About this exercise: Your task is to return all of the entries below exactly, leaving out each picture.

═══ Excerpted data ═══

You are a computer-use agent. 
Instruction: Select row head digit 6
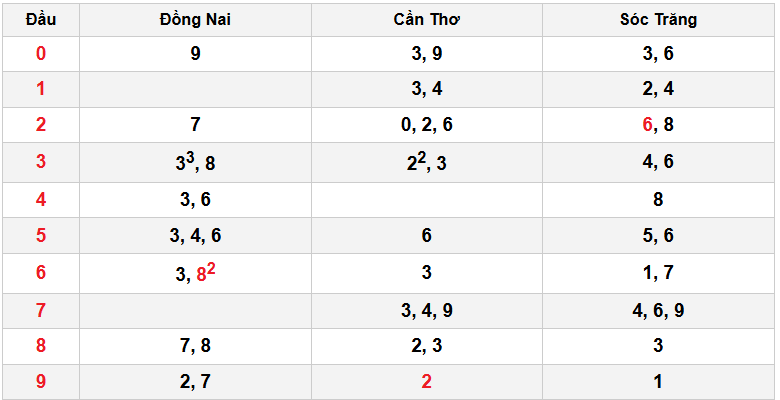[41, 273]
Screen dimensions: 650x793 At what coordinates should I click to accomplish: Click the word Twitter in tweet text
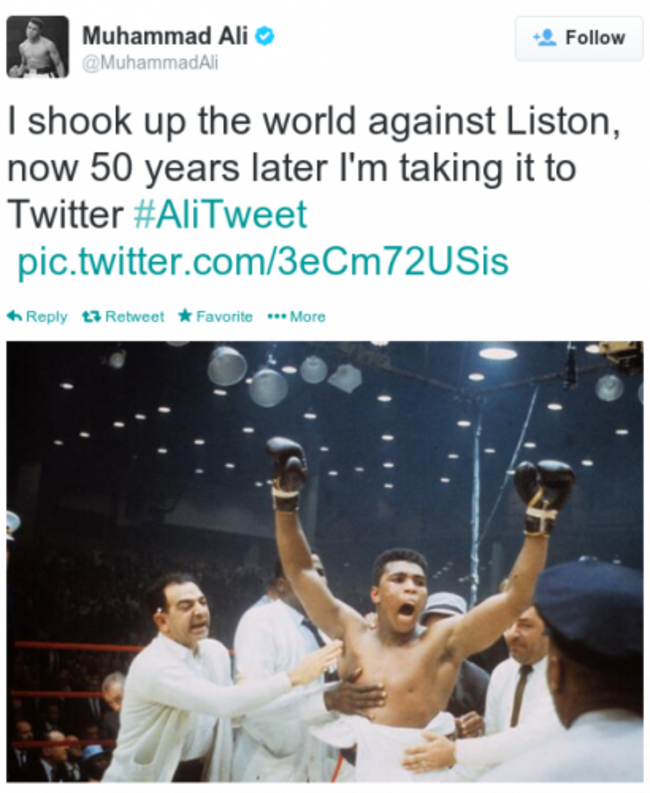(66, 214)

═══

Finished exercise:
You are a computer-use agent. 
Instruction: Select row head digit 6
[41, 273]
Screen dimensions: 650x793 At what coordinates should I click to accomplish: Click the word Twitter in tweet text
(66, 214)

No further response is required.